Answer these questions from the text on thalassemic CD34+ cells below.
1. What was the mean postselection CD34+ cell recovery across all patients?
2. What range of purity was reported for the selected CD34+ cells?
3. In which patients was there a trend toward higher frequencies of cells expressing primitive phenotypic markers?

[[ EXTRACTED TEXT, beginning ]]

CD34+ cell recovery and purity, expression of primitive hematopoietic cell surface markers and clonogenic capacity of thalassemic CD34+ cells

In both the G-CSF and the Plerixafor trials, postselection CD34+ cell recovery ranged from 46 to 100% (mean 71%) and purity from 72 to 100% (mean 92%) in all patients. No significant differences in recovery and purity of CD34+ cells were detected between patient subsets.

Comparison of primitive hematopoietic cell surface marker expression (CD34+CD38-/CD34+CD38-HLADR-/CD34+CD38-CD45RA+) in purified thawed cells mobilized with G-CSF or HU+G-CSF or Plerixafor, demonstrated a trend for higher frequencies of cells expressing primitive phenotypic markers in the Plerixafor-treated patients (Table 5).

Table 5. Clonogenic capacity and expression of primitive hematopoietic cell surface markers of CD34+ cells.

[[ EXTRACTED TEXT, end ]]
[[ SOURCE INFORMATION, beginning ]]

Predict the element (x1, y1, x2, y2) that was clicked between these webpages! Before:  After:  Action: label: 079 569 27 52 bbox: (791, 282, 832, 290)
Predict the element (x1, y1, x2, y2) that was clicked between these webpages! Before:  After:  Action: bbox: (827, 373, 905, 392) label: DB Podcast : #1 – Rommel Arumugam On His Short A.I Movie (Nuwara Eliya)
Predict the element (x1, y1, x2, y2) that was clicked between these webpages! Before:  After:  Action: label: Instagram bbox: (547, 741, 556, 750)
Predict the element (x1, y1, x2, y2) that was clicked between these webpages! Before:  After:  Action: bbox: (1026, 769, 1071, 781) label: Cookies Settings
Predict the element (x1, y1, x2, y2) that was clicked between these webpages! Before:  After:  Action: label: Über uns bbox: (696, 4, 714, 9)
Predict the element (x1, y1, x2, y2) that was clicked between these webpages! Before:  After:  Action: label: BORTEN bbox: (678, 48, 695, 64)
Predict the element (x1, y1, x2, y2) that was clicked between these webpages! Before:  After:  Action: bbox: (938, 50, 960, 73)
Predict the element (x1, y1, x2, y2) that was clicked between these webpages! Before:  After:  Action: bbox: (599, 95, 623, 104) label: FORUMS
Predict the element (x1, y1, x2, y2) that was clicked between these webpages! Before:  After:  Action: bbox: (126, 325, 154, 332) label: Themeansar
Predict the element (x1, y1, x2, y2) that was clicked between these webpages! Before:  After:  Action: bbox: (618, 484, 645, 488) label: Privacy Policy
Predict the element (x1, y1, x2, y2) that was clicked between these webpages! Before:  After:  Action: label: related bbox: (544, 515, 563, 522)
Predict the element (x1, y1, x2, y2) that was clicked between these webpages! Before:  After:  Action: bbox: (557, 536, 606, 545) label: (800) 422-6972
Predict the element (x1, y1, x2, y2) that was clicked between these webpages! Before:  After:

[[ SOURCE INFORMATION, end ]]

SOLVED EXERCISE
1. 71%
2. 72 to 100%
3. The Plerixafor-treated patients